[Input data Boundary: Start]
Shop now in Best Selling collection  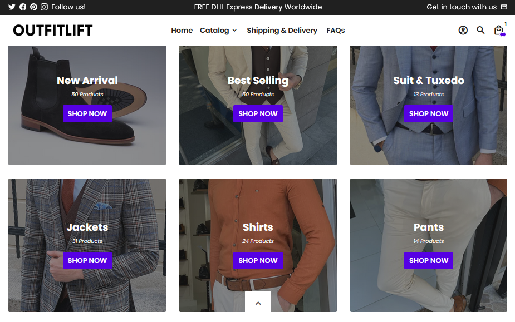coord(258,114)
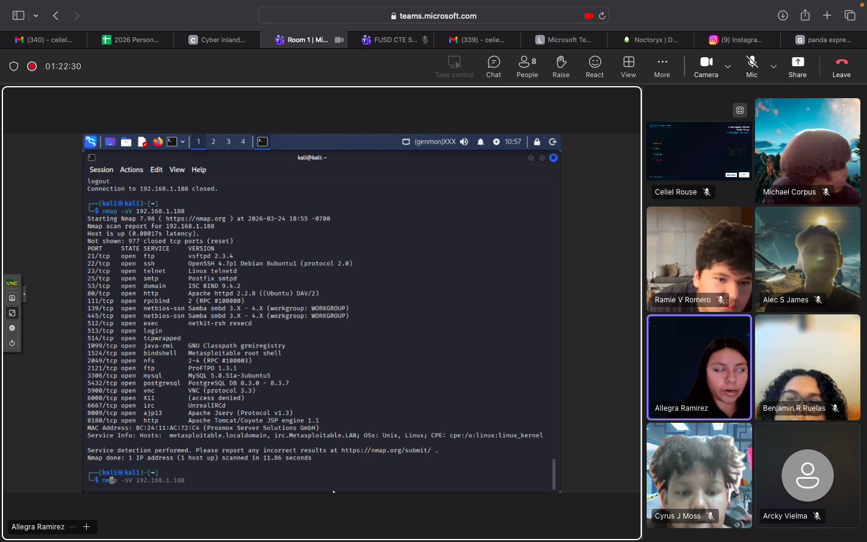The height and width of the screenshot is (542, 867).
Task: Share your screen using Share
Action: tap(797, 66)
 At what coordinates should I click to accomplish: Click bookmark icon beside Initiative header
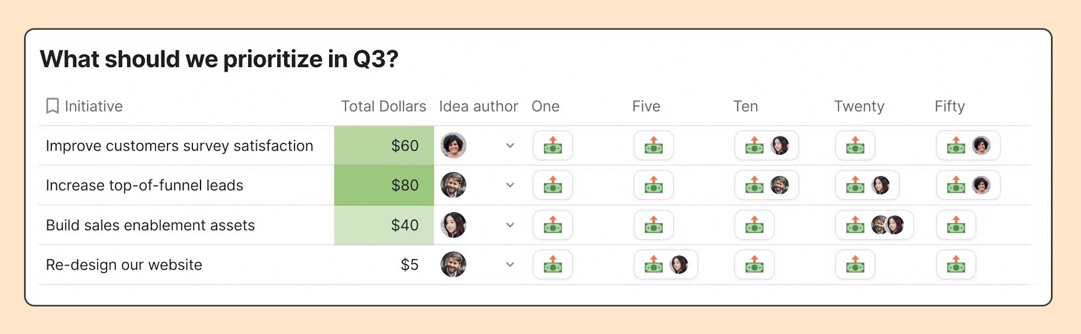pos(52,106)
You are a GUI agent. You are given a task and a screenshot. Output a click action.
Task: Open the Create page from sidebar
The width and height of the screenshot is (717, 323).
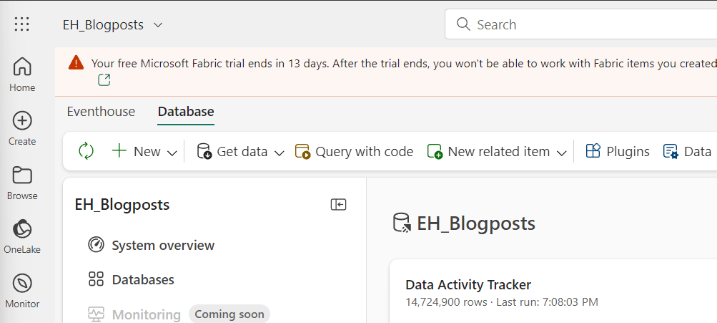[x=22, y=128]

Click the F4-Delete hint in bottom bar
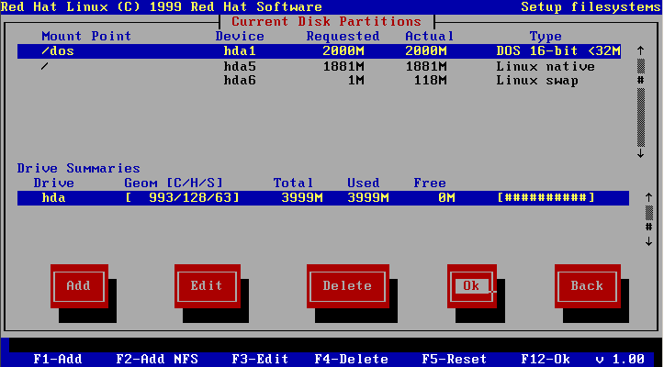click(x=351, y=359)
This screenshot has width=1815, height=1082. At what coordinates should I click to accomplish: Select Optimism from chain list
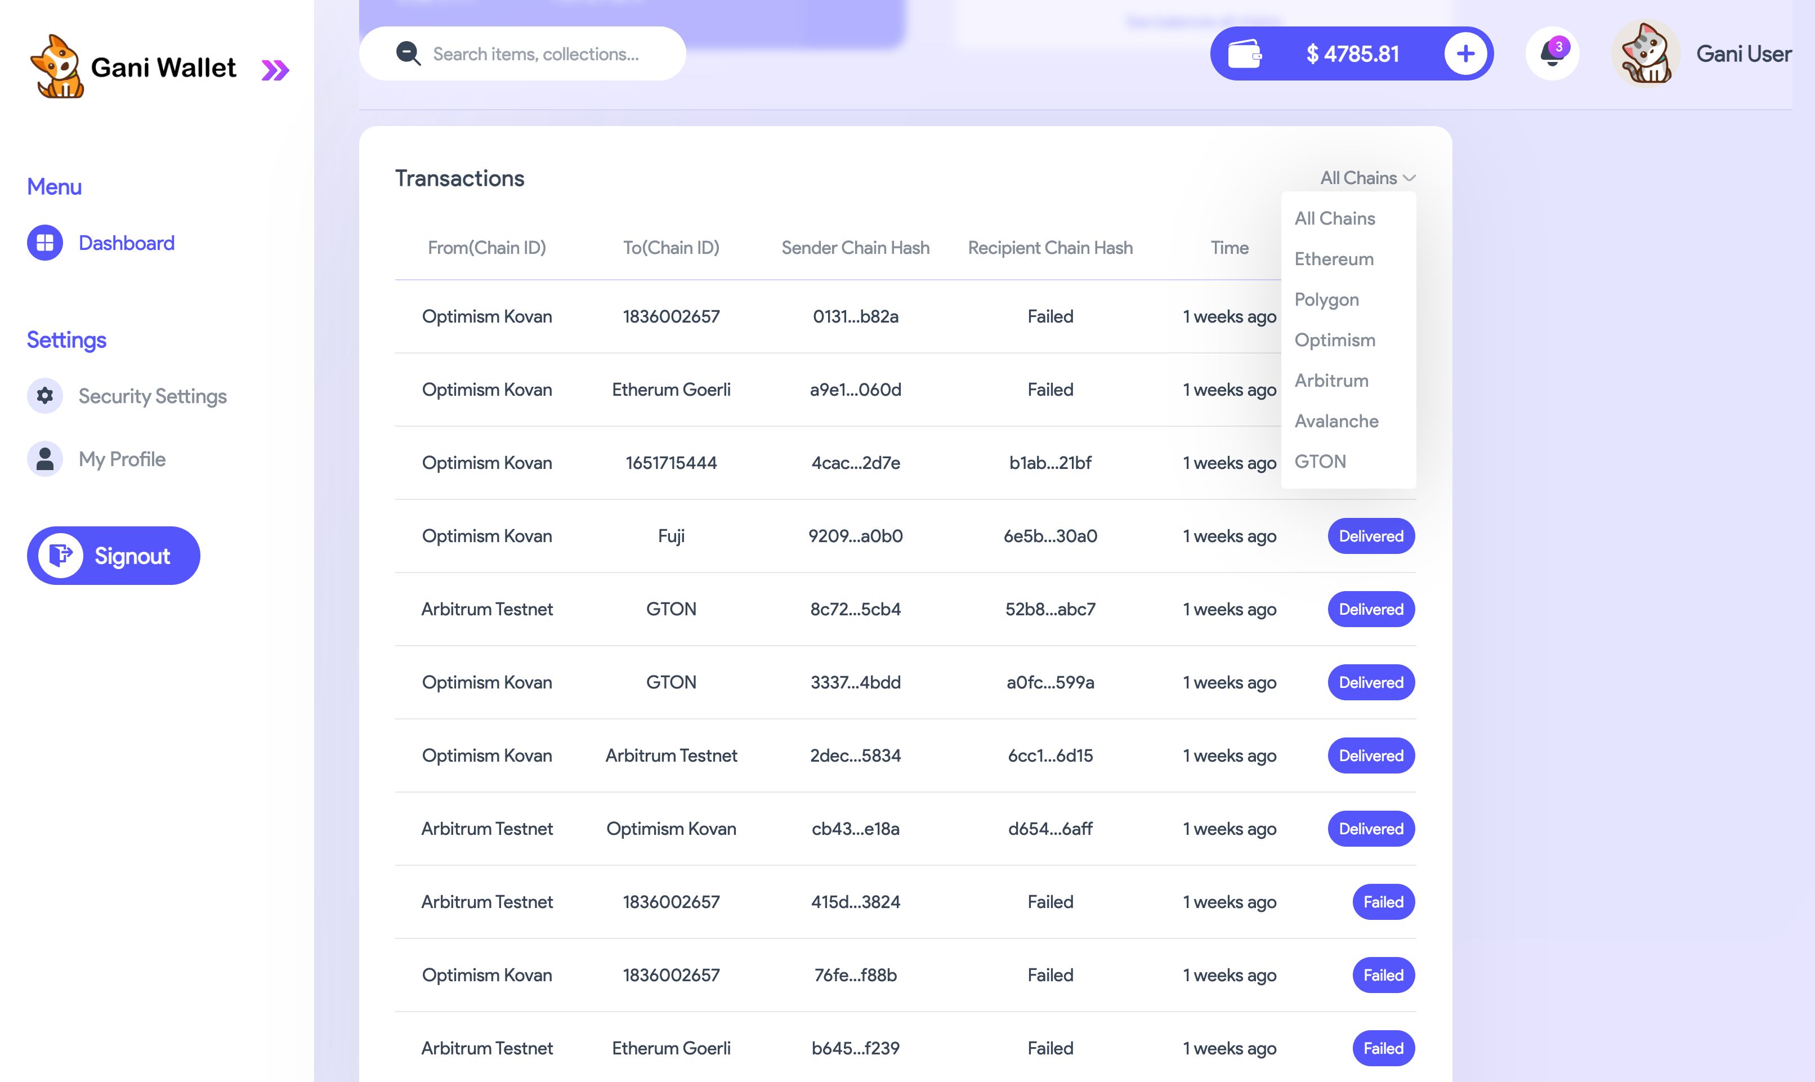coord(1335,339)
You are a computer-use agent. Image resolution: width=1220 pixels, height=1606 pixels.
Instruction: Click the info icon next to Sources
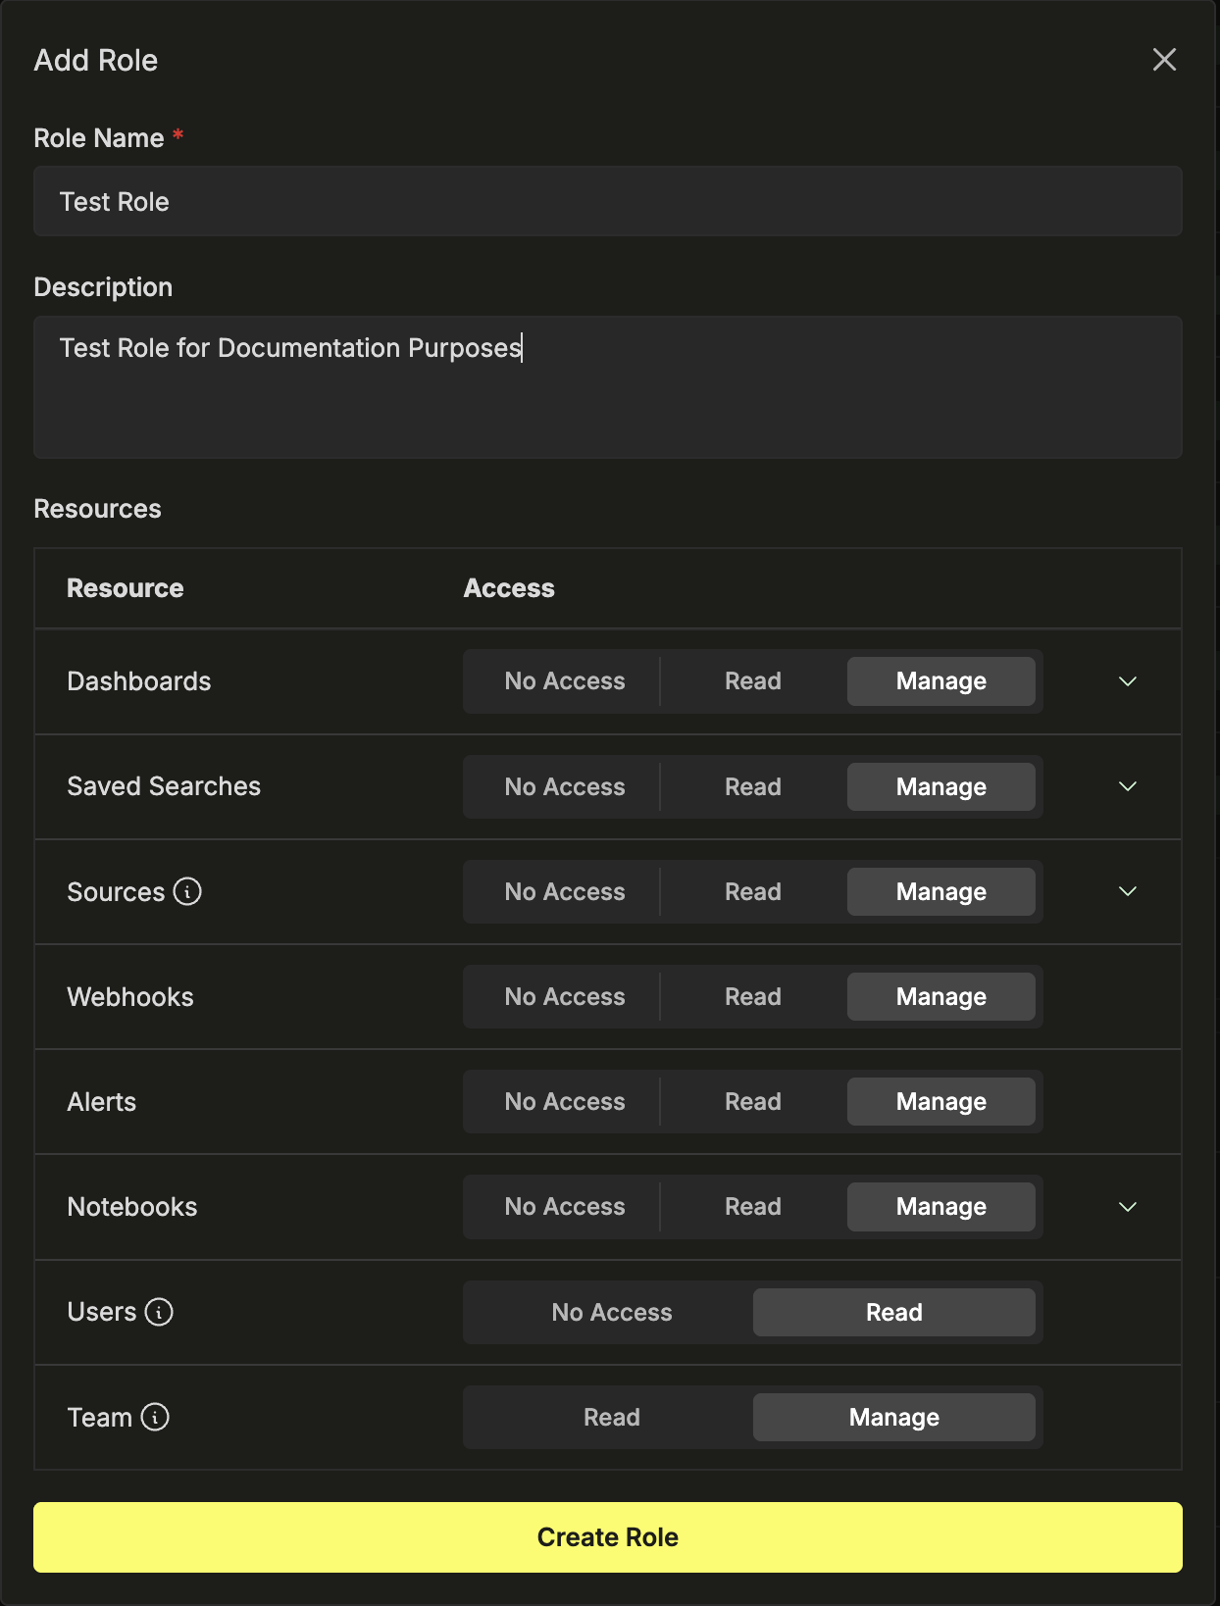click(x=187, y=891)
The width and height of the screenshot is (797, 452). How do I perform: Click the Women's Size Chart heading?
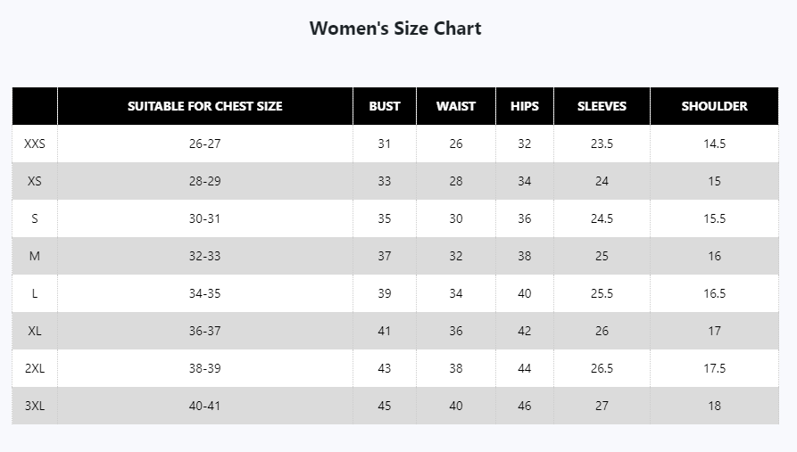(395, 29)
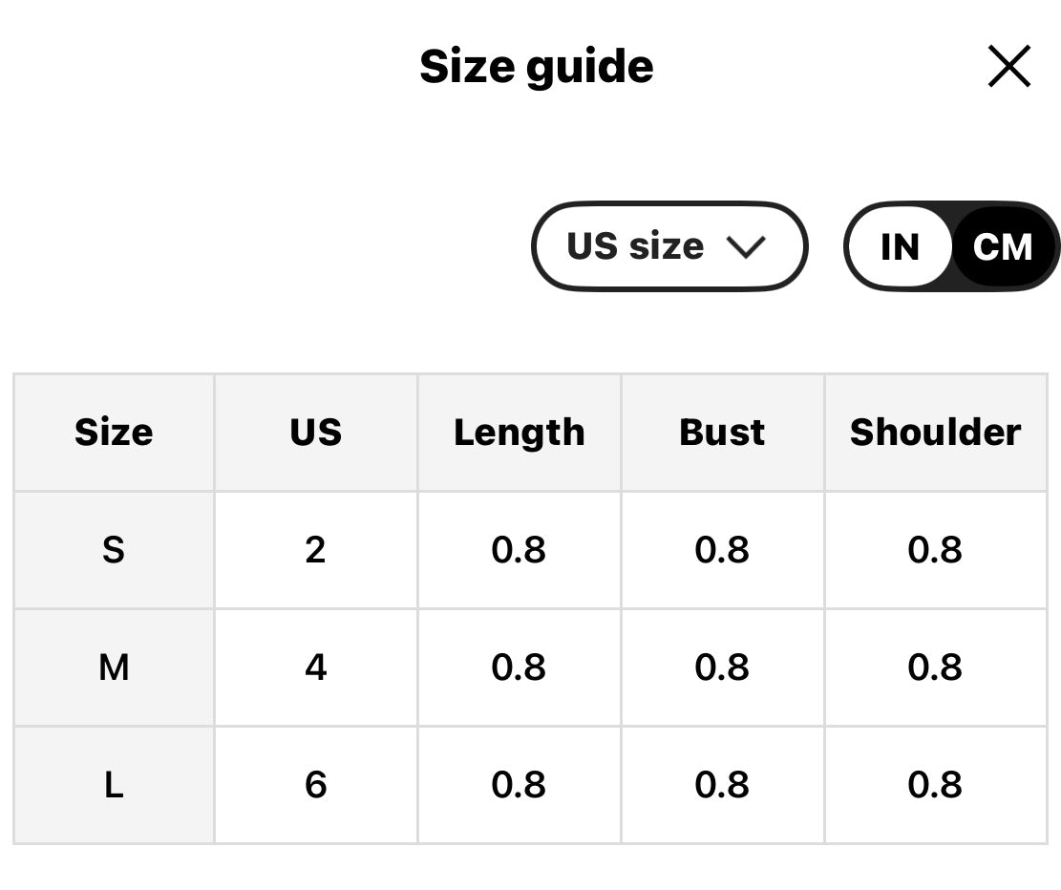1061x890 pixels.
Task: Click US size 4 cell
Action: 315,668
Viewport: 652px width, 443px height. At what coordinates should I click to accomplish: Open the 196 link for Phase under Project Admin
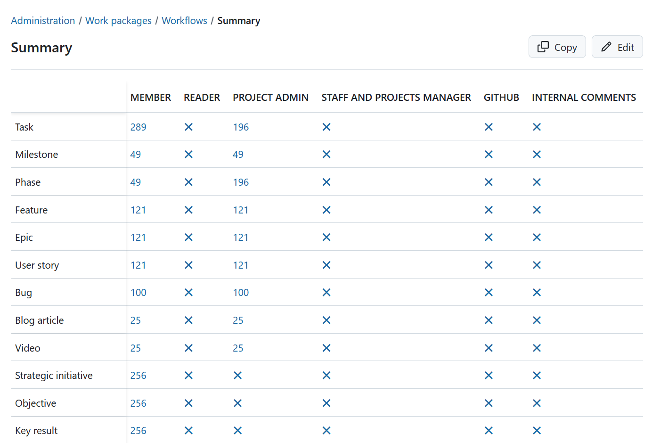point(241,182)
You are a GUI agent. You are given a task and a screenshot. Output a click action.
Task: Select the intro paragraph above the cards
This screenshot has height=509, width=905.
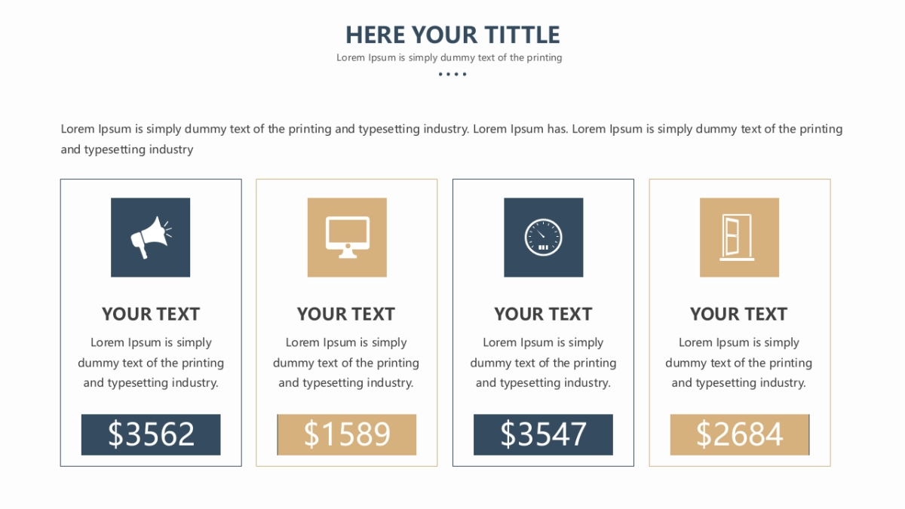(451, 139)
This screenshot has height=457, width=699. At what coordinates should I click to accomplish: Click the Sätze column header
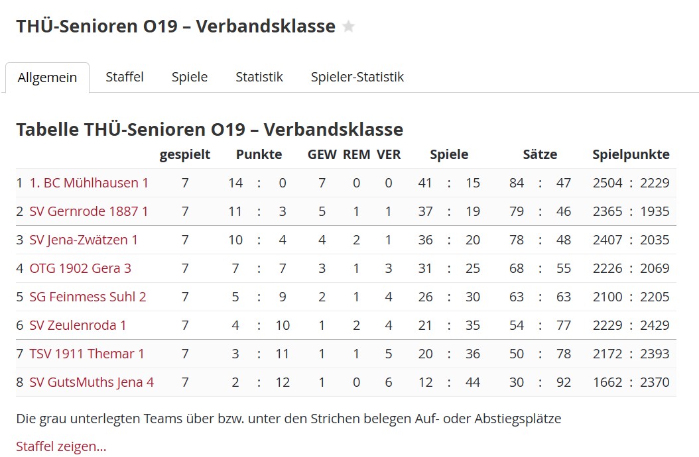click(540, 155)
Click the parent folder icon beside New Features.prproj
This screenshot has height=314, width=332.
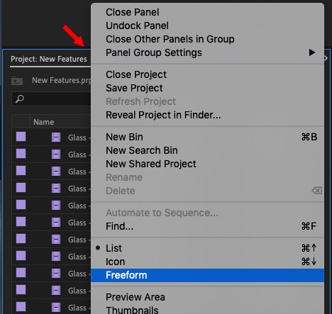click(x=17, y=81)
[Input data Boundary: End]
**Exercise directions**
Exact copies of the lines from the one containing "Task: Select the" through the end of the records above are required, with no pictures among them.

**Response to this task**
Task: Select the intro paragraph above the cards
This screenshot has height=509, width=905.
(451, 139)
This screenshot has height=457, width=699. At what coordinates should I click to accomplish: Click the Sätze column header
click(540, 155)
Click the parent folder icon beside New Features.prproj
This screenshot has height=314, width=332.
click(x=17, y=81)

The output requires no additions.